▶ _Exercise_
How many lines of the data include the string "Bussola"? State that number alone.

▶ _Pixel coordinate grounding data_

****************************************

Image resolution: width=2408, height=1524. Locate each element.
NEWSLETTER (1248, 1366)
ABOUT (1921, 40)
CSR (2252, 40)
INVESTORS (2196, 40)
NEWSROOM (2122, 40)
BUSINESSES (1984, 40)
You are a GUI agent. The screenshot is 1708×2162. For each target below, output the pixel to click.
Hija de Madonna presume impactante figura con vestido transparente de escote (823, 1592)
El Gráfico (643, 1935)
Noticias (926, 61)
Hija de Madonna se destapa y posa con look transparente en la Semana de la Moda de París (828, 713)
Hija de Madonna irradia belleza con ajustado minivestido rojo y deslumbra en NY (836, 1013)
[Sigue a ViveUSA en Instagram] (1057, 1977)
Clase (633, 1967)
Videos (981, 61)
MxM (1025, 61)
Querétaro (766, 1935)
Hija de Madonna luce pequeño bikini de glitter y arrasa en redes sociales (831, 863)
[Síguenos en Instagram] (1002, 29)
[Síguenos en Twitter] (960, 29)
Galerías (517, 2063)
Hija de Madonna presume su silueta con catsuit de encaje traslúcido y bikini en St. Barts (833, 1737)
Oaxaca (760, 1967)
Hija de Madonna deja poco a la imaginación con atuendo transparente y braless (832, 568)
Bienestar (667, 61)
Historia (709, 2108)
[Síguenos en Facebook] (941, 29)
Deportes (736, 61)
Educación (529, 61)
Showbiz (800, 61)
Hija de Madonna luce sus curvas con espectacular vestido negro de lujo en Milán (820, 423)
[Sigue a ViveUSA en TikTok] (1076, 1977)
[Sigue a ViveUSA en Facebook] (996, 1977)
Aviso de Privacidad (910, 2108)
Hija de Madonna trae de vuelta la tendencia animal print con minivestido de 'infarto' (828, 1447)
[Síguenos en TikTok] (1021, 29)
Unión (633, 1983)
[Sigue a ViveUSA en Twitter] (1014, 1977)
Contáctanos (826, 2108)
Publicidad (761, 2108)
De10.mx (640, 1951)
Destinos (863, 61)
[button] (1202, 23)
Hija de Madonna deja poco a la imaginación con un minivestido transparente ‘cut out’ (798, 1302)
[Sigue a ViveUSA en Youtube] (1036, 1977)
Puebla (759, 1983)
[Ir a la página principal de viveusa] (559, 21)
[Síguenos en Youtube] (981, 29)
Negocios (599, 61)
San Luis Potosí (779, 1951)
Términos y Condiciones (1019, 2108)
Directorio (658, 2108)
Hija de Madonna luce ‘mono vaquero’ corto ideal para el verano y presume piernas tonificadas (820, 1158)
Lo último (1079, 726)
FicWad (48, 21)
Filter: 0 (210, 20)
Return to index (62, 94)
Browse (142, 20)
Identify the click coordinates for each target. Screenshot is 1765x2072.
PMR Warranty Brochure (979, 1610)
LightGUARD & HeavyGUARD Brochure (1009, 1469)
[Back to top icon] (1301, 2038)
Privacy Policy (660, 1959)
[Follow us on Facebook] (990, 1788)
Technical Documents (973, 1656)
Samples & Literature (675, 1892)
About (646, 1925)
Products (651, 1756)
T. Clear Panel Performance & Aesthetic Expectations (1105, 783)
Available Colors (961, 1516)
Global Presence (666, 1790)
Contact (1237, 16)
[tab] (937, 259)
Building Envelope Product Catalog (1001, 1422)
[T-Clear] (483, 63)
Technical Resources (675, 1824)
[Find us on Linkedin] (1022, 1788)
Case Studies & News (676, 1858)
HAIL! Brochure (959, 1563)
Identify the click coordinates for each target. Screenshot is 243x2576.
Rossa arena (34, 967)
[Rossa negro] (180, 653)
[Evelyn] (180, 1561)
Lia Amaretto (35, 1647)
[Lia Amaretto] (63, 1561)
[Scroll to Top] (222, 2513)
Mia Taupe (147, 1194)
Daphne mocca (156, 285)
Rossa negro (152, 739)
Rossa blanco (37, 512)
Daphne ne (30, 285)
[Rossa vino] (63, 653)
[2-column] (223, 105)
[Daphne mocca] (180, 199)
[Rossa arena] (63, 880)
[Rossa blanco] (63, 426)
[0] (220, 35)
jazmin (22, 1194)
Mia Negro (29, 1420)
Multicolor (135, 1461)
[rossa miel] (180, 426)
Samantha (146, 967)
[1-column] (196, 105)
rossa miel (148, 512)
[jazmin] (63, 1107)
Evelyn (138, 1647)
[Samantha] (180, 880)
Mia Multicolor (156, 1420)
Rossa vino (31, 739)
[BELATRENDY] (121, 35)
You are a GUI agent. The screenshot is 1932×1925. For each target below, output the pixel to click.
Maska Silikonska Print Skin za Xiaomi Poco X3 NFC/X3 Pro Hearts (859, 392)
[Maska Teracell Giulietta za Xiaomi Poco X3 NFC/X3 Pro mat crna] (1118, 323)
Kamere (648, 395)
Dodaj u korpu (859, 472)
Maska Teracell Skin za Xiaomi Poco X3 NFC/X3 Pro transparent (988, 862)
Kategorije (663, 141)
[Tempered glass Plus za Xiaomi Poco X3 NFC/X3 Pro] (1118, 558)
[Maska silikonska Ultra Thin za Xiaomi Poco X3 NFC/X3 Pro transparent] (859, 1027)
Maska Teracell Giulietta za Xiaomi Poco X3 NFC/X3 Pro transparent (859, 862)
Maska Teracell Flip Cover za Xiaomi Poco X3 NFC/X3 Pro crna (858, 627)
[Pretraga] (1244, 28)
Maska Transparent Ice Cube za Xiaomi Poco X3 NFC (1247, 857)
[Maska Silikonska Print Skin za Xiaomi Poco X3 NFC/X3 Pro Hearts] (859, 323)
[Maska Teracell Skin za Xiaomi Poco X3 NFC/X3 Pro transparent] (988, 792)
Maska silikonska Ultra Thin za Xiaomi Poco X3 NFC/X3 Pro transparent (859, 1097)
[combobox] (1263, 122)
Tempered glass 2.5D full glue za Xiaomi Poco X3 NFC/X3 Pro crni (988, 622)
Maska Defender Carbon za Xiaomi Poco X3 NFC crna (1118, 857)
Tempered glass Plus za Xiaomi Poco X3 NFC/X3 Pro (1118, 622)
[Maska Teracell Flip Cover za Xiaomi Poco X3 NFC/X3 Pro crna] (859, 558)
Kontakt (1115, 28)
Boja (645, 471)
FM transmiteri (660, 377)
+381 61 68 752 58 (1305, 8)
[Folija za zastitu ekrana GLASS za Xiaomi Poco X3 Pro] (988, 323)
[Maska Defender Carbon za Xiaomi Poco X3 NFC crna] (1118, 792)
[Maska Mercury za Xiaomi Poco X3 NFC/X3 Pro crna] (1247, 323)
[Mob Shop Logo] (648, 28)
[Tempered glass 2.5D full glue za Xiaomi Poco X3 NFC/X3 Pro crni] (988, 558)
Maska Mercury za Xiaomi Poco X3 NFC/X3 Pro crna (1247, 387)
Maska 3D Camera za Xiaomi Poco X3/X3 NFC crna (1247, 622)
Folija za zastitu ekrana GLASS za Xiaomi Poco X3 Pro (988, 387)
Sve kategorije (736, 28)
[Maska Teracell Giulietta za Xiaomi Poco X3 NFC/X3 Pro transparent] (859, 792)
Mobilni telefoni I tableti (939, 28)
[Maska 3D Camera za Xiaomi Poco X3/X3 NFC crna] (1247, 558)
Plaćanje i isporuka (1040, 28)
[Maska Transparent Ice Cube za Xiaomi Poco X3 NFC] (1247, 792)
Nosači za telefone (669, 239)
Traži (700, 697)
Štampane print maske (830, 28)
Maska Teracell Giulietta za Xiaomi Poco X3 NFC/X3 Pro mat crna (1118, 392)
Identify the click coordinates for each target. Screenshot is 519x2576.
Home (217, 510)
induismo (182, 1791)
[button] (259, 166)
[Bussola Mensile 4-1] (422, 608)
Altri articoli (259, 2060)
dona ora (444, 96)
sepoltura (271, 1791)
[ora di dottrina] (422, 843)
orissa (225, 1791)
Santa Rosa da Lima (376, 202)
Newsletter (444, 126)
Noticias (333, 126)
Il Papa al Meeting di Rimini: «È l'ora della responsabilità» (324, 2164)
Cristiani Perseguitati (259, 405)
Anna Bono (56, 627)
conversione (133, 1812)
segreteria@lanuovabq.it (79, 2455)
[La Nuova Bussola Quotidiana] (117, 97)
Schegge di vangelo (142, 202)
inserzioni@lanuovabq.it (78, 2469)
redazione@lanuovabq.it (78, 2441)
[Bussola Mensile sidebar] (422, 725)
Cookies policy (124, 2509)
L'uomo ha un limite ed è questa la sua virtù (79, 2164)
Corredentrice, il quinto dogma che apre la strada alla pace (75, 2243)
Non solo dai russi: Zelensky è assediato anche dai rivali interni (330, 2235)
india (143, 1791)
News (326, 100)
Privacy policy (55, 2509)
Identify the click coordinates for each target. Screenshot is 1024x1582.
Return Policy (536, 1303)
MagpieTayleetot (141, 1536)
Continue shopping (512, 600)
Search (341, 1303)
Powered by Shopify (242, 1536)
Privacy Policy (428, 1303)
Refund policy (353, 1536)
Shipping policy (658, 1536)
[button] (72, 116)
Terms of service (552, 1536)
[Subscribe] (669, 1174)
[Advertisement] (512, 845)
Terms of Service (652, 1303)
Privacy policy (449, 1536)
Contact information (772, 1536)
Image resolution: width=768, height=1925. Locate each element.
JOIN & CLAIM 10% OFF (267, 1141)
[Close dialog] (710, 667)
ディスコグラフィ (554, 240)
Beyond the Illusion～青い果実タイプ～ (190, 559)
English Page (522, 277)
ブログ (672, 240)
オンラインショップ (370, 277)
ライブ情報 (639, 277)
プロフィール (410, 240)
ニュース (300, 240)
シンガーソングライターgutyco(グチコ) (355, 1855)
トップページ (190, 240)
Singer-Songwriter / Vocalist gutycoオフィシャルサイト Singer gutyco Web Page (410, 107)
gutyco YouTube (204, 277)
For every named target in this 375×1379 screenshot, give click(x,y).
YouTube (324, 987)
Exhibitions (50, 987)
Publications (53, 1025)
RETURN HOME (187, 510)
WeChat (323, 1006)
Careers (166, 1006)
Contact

****************************************

▶ _Response_
3